Material for the task:
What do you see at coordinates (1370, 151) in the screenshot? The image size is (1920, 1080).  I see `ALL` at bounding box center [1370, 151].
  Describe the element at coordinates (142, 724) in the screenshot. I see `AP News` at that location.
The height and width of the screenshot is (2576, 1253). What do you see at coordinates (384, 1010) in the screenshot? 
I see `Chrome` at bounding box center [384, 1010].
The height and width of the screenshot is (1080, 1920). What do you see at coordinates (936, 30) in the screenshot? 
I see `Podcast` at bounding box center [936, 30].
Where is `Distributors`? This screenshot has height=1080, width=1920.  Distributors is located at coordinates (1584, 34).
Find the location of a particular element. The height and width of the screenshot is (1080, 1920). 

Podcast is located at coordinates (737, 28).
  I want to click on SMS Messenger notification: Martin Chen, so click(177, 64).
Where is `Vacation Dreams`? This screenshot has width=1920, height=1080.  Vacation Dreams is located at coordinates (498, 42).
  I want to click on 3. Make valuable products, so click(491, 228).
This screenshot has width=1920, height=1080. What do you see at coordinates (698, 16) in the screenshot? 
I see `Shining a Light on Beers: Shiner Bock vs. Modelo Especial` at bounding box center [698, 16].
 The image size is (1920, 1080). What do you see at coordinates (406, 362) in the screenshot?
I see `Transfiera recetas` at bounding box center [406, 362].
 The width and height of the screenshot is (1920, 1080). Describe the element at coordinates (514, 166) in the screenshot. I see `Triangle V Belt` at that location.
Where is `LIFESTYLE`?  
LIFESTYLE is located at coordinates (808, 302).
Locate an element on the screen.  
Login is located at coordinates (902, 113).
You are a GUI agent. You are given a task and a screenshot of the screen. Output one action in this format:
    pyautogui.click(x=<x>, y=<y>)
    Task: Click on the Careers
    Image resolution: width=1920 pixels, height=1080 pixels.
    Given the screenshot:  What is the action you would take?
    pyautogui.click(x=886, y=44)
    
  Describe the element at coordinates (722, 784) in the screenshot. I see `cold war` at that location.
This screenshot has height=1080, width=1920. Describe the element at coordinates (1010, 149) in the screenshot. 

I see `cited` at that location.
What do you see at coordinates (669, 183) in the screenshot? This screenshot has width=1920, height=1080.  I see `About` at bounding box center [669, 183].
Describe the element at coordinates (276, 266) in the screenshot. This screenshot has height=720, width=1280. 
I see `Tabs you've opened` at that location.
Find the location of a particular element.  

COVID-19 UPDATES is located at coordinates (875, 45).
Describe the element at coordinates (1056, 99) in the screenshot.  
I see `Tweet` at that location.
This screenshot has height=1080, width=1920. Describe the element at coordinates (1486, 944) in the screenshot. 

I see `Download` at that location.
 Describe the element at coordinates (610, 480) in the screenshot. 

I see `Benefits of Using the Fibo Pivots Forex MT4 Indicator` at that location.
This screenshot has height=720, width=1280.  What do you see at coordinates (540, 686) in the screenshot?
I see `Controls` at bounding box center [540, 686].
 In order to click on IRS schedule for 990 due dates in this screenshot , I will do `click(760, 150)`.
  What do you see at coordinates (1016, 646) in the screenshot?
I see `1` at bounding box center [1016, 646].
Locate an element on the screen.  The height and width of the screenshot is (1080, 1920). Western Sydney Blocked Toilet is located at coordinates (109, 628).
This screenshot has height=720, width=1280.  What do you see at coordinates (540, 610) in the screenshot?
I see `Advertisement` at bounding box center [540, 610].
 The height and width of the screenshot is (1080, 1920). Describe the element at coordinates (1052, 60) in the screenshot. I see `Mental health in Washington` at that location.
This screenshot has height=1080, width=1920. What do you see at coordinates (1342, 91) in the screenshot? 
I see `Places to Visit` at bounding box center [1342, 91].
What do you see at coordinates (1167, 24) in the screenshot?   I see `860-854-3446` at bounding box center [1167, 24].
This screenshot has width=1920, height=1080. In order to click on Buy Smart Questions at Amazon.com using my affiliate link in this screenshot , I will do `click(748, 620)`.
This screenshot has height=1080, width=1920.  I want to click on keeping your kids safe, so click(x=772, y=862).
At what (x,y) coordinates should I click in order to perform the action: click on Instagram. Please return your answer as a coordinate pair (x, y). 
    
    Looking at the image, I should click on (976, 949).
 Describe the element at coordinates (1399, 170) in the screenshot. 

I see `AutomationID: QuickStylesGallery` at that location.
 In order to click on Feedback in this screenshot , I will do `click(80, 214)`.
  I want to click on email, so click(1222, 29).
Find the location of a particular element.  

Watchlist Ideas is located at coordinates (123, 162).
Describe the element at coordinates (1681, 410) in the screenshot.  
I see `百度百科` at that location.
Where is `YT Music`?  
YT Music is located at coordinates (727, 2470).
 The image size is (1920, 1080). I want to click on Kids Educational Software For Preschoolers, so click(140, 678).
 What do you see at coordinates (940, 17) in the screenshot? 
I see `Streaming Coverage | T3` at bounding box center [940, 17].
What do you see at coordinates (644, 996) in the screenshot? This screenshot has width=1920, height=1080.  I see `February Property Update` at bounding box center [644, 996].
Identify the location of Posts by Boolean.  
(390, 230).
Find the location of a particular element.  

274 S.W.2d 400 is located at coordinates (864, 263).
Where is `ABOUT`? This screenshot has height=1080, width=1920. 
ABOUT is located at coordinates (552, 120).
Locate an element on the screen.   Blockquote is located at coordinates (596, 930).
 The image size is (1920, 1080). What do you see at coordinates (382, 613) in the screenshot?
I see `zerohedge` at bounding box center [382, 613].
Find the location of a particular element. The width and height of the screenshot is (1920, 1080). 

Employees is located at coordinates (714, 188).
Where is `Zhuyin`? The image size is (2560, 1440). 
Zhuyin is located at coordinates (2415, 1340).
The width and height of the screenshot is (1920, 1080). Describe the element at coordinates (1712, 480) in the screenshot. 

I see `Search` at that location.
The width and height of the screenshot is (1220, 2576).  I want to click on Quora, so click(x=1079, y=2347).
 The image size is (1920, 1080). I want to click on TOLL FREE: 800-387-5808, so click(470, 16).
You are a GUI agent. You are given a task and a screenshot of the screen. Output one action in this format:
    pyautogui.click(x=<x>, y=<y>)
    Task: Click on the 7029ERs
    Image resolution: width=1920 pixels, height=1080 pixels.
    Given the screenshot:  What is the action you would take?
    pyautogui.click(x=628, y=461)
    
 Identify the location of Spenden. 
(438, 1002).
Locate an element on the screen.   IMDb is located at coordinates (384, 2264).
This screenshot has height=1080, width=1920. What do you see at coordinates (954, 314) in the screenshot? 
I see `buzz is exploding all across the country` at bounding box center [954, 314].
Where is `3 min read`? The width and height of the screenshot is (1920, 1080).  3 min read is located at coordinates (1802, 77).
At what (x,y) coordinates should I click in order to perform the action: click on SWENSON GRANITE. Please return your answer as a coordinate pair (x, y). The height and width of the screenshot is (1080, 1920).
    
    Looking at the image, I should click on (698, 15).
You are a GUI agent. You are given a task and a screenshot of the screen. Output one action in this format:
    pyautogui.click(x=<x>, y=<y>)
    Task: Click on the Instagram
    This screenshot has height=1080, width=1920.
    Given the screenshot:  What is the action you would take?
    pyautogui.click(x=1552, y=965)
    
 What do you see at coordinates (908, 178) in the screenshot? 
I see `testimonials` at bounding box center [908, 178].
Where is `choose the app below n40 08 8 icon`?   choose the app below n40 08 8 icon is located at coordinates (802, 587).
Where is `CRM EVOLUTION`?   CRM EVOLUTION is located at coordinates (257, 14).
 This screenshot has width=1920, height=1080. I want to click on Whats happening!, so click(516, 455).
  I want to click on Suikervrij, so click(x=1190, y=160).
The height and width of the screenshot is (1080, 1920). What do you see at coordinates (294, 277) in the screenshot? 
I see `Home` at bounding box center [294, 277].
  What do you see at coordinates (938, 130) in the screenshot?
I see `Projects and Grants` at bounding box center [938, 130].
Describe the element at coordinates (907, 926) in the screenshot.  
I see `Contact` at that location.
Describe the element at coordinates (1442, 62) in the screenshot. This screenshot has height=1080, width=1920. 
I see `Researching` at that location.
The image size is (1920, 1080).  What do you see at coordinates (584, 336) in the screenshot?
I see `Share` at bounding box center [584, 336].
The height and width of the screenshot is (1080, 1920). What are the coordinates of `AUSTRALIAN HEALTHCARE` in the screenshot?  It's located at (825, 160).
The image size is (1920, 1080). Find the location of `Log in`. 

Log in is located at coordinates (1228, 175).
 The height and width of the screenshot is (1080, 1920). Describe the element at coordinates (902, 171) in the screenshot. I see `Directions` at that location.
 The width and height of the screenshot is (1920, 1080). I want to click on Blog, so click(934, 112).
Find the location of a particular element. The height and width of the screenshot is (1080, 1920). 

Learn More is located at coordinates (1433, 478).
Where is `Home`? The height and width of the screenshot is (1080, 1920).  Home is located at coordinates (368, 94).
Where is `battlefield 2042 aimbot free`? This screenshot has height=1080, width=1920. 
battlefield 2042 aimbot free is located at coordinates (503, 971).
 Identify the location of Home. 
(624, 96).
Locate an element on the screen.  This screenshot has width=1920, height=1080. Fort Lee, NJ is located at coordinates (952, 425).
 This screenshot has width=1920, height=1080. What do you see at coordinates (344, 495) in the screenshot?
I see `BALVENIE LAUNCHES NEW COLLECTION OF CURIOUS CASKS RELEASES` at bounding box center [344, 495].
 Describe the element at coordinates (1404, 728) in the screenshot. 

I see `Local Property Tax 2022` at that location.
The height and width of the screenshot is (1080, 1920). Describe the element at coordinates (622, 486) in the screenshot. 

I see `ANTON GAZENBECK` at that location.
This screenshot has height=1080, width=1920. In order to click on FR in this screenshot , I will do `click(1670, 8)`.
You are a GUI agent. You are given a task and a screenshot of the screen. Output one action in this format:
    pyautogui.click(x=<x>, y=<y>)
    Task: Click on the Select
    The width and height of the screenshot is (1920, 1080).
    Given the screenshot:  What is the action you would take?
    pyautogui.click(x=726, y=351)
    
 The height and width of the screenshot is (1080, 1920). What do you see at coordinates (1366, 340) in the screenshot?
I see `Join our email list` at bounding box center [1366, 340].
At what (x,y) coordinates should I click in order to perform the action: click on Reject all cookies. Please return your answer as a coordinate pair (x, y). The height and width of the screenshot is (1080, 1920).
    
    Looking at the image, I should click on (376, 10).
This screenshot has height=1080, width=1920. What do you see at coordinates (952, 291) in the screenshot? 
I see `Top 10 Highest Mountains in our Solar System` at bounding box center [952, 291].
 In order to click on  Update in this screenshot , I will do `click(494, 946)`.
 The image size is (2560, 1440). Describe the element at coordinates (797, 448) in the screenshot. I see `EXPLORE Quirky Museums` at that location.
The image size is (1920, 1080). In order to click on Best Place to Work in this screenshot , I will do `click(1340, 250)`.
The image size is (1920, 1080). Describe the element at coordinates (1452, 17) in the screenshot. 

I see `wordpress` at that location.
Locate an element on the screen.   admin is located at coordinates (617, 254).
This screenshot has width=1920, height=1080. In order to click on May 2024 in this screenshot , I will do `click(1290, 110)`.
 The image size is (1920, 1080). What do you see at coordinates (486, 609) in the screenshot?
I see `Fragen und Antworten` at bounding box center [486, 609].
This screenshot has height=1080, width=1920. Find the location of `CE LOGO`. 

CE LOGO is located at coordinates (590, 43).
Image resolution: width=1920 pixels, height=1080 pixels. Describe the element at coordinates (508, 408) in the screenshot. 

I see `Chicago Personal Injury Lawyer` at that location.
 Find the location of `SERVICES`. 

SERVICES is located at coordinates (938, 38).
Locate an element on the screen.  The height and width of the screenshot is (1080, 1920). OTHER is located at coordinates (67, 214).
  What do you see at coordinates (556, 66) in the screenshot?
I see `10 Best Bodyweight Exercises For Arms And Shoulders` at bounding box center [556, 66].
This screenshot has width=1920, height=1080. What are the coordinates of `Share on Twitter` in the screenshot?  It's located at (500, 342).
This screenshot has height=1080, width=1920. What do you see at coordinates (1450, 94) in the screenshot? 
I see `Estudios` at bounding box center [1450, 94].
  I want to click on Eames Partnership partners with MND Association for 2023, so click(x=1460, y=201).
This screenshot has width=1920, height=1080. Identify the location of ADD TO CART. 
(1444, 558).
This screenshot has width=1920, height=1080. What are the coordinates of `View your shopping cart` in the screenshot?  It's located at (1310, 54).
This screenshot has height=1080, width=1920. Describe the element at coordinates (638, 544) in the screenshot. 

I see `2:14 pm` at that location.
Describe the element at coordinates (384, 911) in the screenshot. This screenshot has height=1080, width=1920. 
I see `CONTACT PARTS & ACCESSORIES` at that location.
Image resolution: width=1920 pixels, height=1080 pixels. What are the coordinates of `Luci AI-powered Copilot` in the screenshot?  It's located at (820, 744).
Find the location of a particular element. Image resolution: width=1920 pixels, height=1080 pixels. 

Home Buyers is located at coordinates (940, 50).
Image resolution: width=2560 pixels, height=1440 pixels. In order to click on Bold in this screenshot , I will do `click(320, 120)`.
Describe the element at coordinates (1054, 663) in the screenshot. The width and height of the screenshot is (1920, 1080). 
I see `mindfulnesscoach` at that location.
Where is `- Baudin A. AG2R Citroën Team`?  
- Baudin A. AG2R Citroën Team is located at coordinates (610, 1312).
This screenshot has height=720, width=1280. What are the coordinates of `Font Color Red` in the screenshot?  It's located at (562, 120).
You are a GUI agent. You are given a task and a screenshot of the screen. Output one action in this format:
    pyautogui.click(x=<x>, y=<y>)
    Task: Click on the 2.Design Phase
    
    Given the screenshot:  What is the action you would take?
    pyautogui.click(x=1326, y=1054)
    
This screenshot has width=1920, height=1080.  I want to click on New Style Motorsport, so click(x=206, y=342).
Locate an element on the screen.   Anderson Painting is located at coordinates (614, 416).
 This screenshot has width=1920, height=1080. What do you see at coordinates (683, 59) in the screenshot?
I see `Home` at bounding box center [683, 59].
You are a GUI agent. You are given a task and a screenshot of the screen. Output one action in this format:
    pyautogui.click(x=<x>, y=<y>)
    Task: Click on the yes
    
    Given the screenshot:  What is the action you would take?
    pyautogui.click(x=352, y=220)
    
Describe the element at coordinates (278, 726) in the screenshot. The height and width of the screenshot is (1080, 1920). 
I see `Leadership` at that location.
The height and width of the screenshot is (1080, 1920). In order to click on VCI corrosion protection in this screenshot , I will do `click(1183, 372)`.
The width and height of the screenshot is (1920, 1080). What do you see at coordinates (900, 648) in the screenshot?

Written instruction: Lay out everything in the listing from the line containing "What do you see at coordinates (940, 17)" down to the line containing "coordinates (1802, 77).", both included, as a numbered list without blank lines.

Finished answer:
1.  What do you see at coordinates (940, 17) in the screenshot? 
2. I see `Streaming Coverage | T3` at bounding box center [940, 17].
3. What do you see at coordinates (644, 996) in the screenshot? This screenshot has width=1920, height=1080.  I see `February Property Update` at bounding box center [644, 996].
4. Identify the location of Posts by Boolean.  
5. (390, 230).
6. Find the location of a particular element.  
7. 274 S.W.2d 400 is located at coordinates (864, 263).
8. Where is `ABOUT`? This screenshot has height=1080, width=1920. 
9. ABOUT is located at coordinates (552, 120).
10. Locate an element on the screen.   Blockquote is located at coordinates (596, 930).
11.  The image size is (1920, 1080). What do you see at coordinates (382, 613) in the screenshot?
12. I see `zerohedge` at bounding box center [382, 613].
13. Find the location of a particular element. The width and height of the screenshot is (1920, 1080). 
14. Employees is located at coordinates (714, 188).
15. Where is `Zhuyin`? The image size is (2560, 1440). 
16. Zhuyin is located at coordinates (2415, 1340).
17. The width and height of the screenshot is (1920, 1080). Describe the element at coordinates (1712, 480) in the screenshot. 
18. I see `Search` at that location.
19. The width and height of the screenshot is (1220, 2576).  I want to click on Quora, so click(x=1079, y=2347).
20.  The image size is (1920, 1080). I want to click on TOLL FREE: 800-387-5808, so click(470, 16).
21. You are a GUI agent. You are given a task and a screenshot of the screen. Output one action in this format:
22.     pyautogui.click(x=<x>, y=<y>)
23.     Task: Click on the 7029ERs
24.     Image resolution: width=1920 pixels, height=1080 pixels.
25.     Given the screenshot:  What is the action you would take?
26.     pyautogui.click(x=628, y=461)
27.  Identify the location of Spenden. 
28. (438, 1002).
29. Locate an element on the screen.   IMDb is located at coordinates (384, 2264).
30. This screenshot has height=1080, width=1920. What do you see at coordinates (954, 314) in the screenshot? 
31. I see `buzz is exploding all across the country` at bounding box center [954, 314].
32. Where is `3 min read`? The width and height of the screenshot is (1920, 1080).  3 min read is located at coordinates (1802, 77).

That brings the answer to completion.